As critical terminal units within watershed aquatic ecosystems, small–micro water bodies exhibit dynamic water quality responses to coupled environmental factors. Due to disparities in hydrological connectivity, limited self-purification capacity, and external pollution inputs, certain small-micro water bodies (e.g., stagnant systems with weak groundwater exchange and affected by non-point source pollution) are prone to pollution intensification and ecological degradation, presenting significant challenges in watershed management. This study proposes a novel analytical framework grounded in complex network theory to addresses the controllability and observability challenges of biological purification systems under pollutant overload conditions.

The research methodology involves three key phases: First, a hydro-bio-chemical coupled kinetic model of contaminant migration and transformation, as well as their state-space representations, are constructed. And then, they are mapped onto a directed network with heterogeneous node weights and adaptive edges. Subsequently, complex network metrics are employed to evaluate the full-state structural controllability and observability of photosynthetic bacteria-mediated purification systems, identifying critical input and monitoring nodes. Finally, case studies elucidate the performance enhancement mechanisms through network topology optimization.

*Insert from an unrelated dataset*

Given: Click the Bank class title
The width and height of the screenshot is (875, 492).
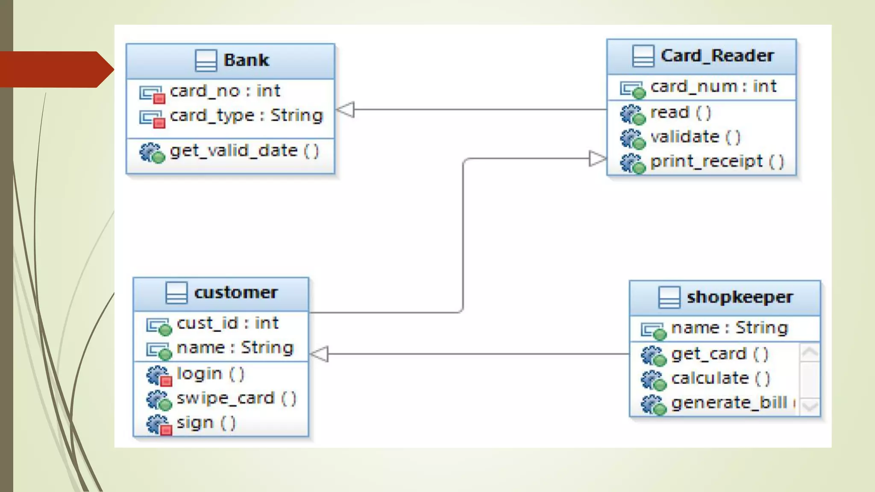Looking at the screenshot, I should [246, 60].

Our results demonstrate that topology-guided regulation significantly enhances purification efficiency in low-connectivity, long hydraulic retention time systems, while optimized sensor placement improves system observability. This finding provides novel insights for the targeted remediation of environmentally stressed small–micro water bodies, with substantial practical implications for differentiated water governance and resilient water resource management. Field applications require adaptive adjustments based on site-specific hydrological characteristics to ensure operational efficacy.